Please return every line of the records below that holds the word "each".

# Input data
+++++
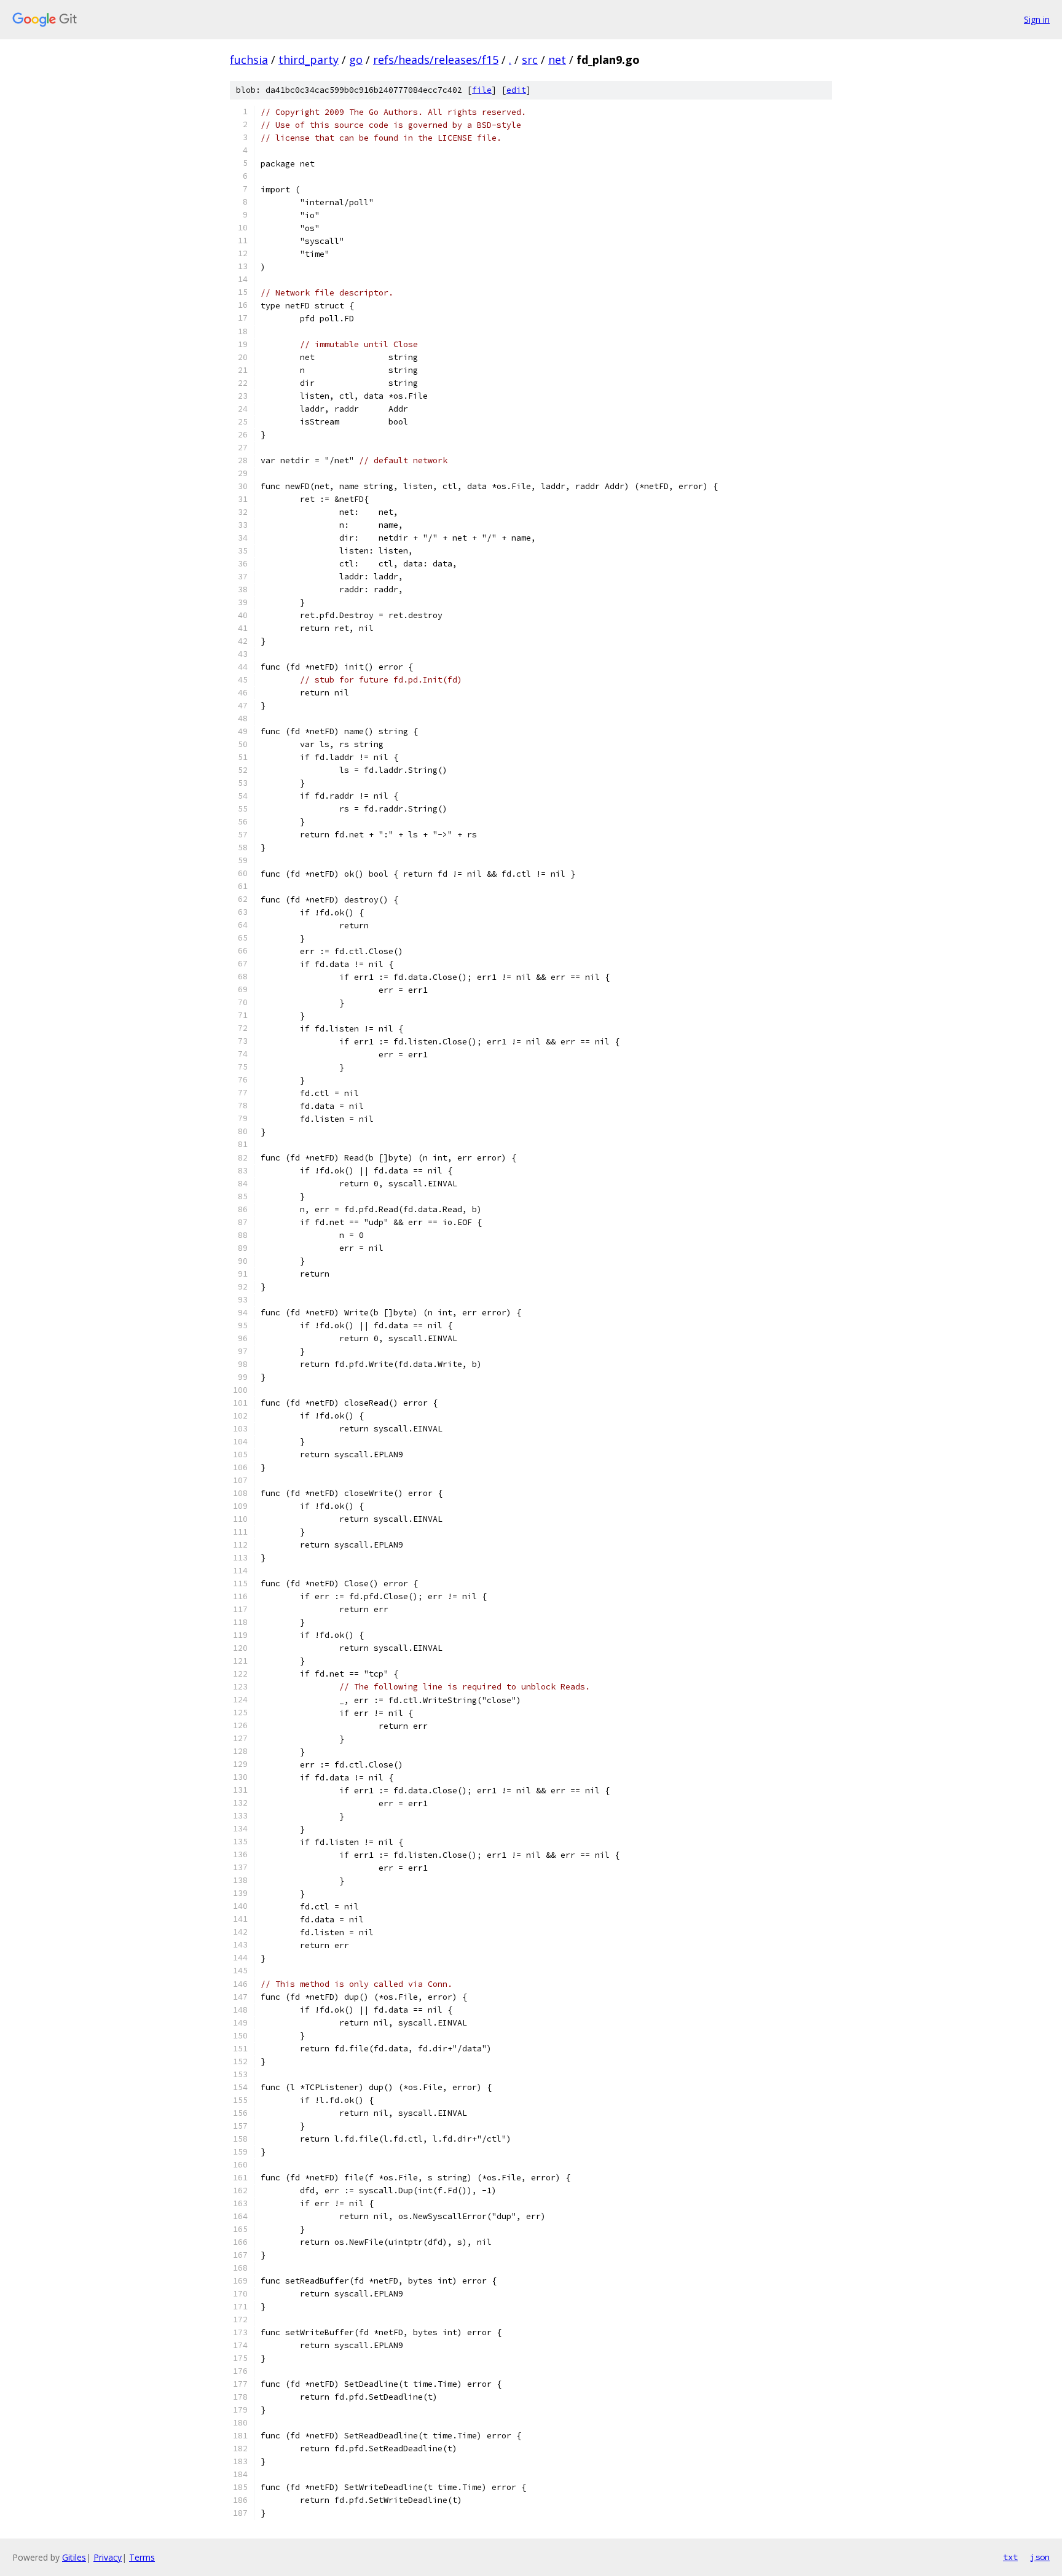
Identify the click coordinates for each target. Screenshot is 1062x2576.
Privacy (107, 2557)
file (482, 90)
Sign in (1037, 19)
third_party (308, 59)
+++++
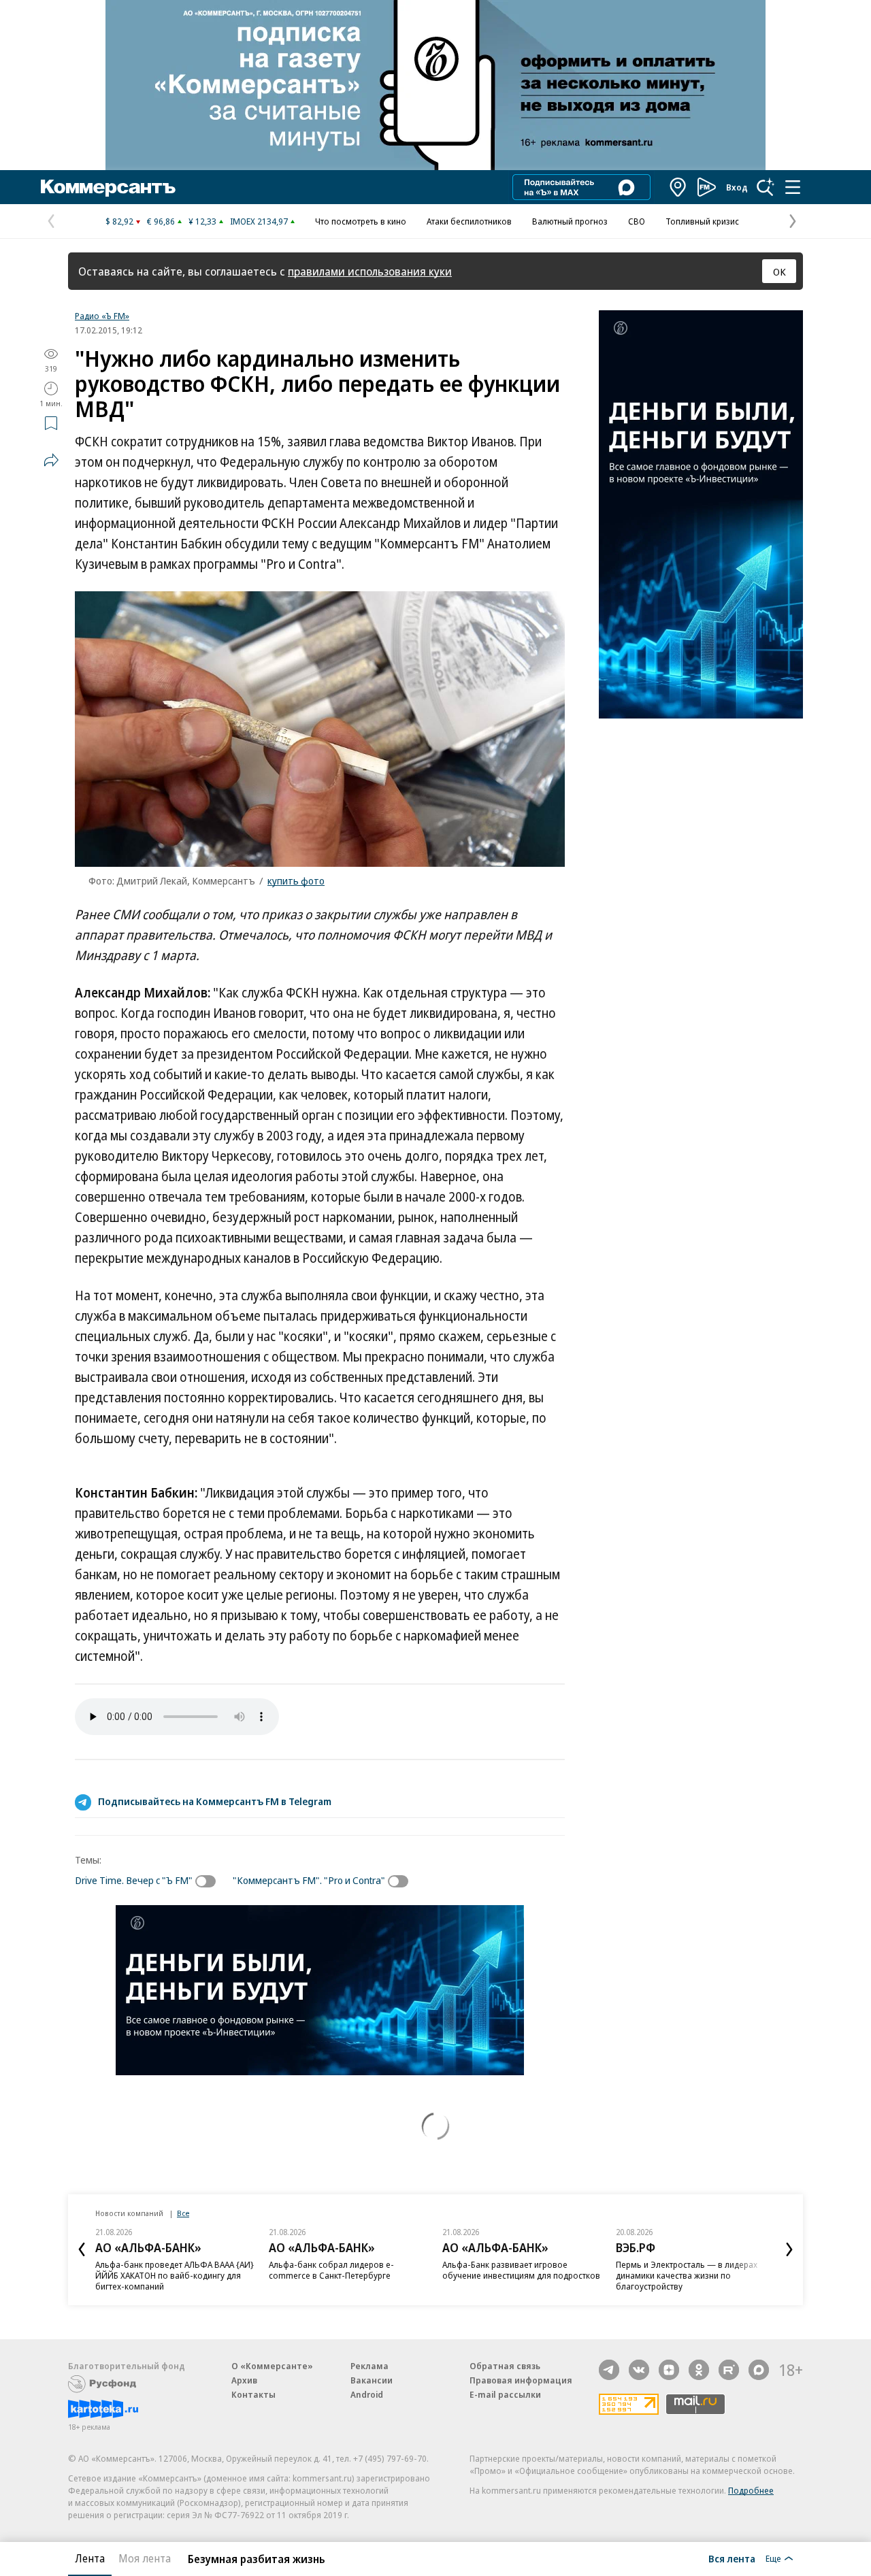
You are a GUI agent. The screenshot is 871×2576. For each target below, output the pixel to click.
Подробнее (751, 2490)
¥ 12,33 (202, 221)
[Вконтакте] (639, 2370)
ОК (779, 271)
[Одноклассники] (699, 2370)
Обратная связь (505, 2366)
+++++
# Output for this exercise
Identify the click coordinates for each target. Screenshot is 1062x2576.
You are a GUI agent. The screenshot is 871×2576. For each target below, output the pixel to click.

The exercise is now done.